» Document source
§ §
Et cette fois ci, le grain de sable s’appelle Hesher.

 

Hesher est un greaser de troisième catégorie. Look de roadie stoner, tatouages faits main dans la plus grande tradition des fouteurs de merde à la G.G Allin, torse nu la plupart du temps, c’est l’épouvantail Hard-Rock dans toute sa splendeur, qui en surface ne respecte rien ni personne. Un poil pyromane, un (gros) poil squatter, il rencontre T.J dans une vieille maison abandonnée sur laquelle le jeune garçon était venu s’écraser après une poursuite à vélo. Dérangé dans sa relative tranquillité par une voiture de police alertée par le vacarme, Hesher sort de la masure en prince, la tête haute, le torse bombé, tout en prenant soin de balancer un bâton de dynamite à la gueule du flic. Rideau. Ca aurait pu/du s’arrêter là, sauf que quelques temps après, T.J retrouve le parasite confortablement installé chez lui en train de regarder la télé. Le problème, c’est que le poste n’offre que quatre chaînes. Alors Hesher grimpe au poteau, bidouille une liaison illégale, se vautre la gueule dans un concert de jurons, avant de revenir dans le sofa pour bloquer sur un film de boules. Devant l’air hébété de T.J et son père, il se contente d’un laconique « Vous avez plus de chaînes maintenant », avant de se barrer dans le garage.

 

Bien. Dit comme ça, ça part comme Le Clochard de Beverley Hills  mâtiné de Boudu Sauvé des Eaux. Le tout, saupoudré d’un humour gras à la Beavis & Butthead. Mais pas du tout. Enfin, en partie seulement. Voyez ça plutôt comme une hybridation entre un Clerks poussé à l’extrême et un Little Miss Sunshine plus déviant et trash.

Le génie du directeur de casting est d’avoir fait appel à des pointures pour incarner les personnages principaux. Bien sur, deux d’entre eux crèvent l’écran et monopolisent l’attention. Mais ce sont eux qui portent le film, parfois sur leurs frêles épaules.

 

Parlons révélation. Devin Brochu, dans le rôle de T.J est à tomber. Incarnant un pré ado miné par les tragédies secouant sa famille, il est d’une crédibilité rare. Passant avec une facilité déconcertante de la tristesse la plus profonde à la rage la plus extrême, il nous bluffe par son naturel. Cette façon d’abuser du faux constat « Pas vraiment », le regard vide et les pensées lointaines est tout simplement louable d’authenticité. Il ne surjoue jamais, il est toujours juste, et on se prend d’une énorme affection pour lui. Il pourrait être un fils, un petit voisin, un écolier qu’on voit passer au loin et qui enquille les journées mornes comme autant de perles autour d’un collier d’indifférence. Dès le début du film, son interprétation nous prend aux tripes, et ne nous relâche jamais. Ce mélange de larmes et de haine contre son père, contre cet abruti qui se soulage sur lui (la scène dans les toilettes où le rageux le force à bouffer une pastille de chiotte est dure, très dure), contre Hesher qui observe goguenard et sans rien faire sa douleur est d’une tristesse insondable et nous fait souvent perler une larme au coin de l’œil.
§ §
» Données affichées

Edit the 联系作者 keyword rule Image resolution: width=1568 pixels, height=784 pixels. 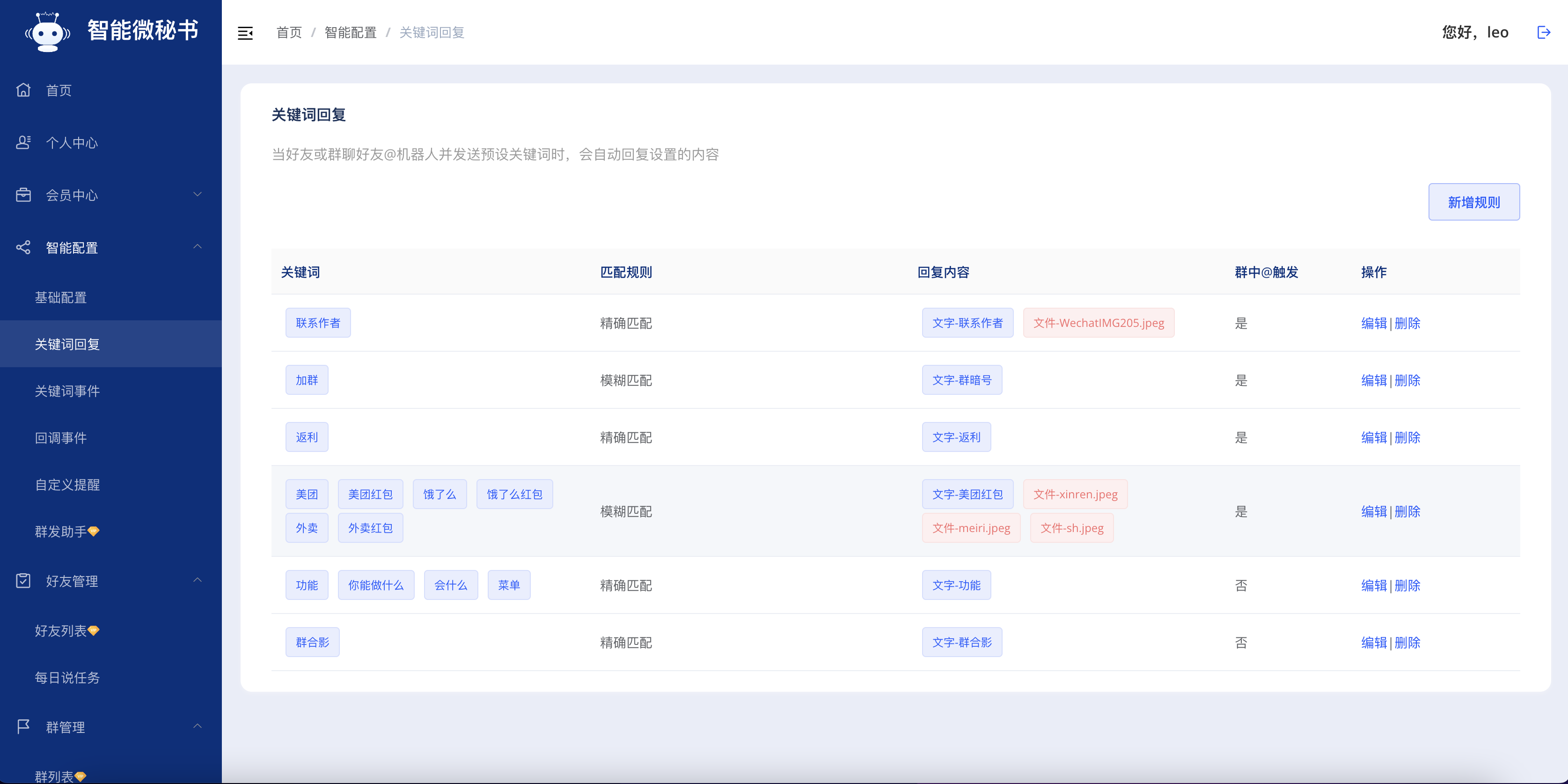[1374, 324]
§ §
» Consigne écrite A
Recopiez, dans la critique de Hesher, le passage qui va de « Bien. Dit comme » jusqu'à « déviant et trash. » inclus.
» Consigne écrite B
Traduisez en anglais la phrase suivante de la critique de Hesher : « Il ne surjoue jamais, il est toujours juste, et on se prend d’une énorme affection pour lui. »
» Consigne écrite C
Poursuivez la rédaction de la critique de Hesher à partir de sa dernière phrase.

» Résultat final A
Bien. Dit comme ça, ça part comme Le Clochard de Beverley Hills  mâtiné de Boudu Sauvé des Eaux. Le tout, saupoudré d’un humour gras à la Beavis & Butthead. Mais pas du tout. Enfin, en partie seulement. Voyez ça plutôt comme une hybridation entre un Clerks poussé à l’extrême et un Little Miss Sunshine plus déviant et trash.

» Résultat final B
He never overacts, he always strikes the right note, and we grow enormously fond of him.

» Résultat final C
 

Parlons confirmation. Nathalie Portman, loin du faste de Black Swan, fringuée comme une nerd et affublée de lunettes pur sécu style est parfaite. Incarnant la pauvre employée type de l’Amérique de banlieue, elle galère pour payer ses factures, et subit la vie plus qu’elle ne la vit. Bien que son look improbable n’arrive jamais à dissimuler sa beauté profonde, elle est aussi décalée qu’émouvante (sa crise de larmes lorsqu’elle découvre la contravention sur sa voiture est terrible), et indispensable dans la peau d’une régulatrice entre T.J et le reste du monde. Tout en continuant de vivre pour elle. Sans arrière pensée. On peut résumer son personnage en une seule réplique, qu’elle déclame difficilement des sanglots dans la voix. « Je crois que si je mourais maintenant, personne ne le remarquerait ». Terrible.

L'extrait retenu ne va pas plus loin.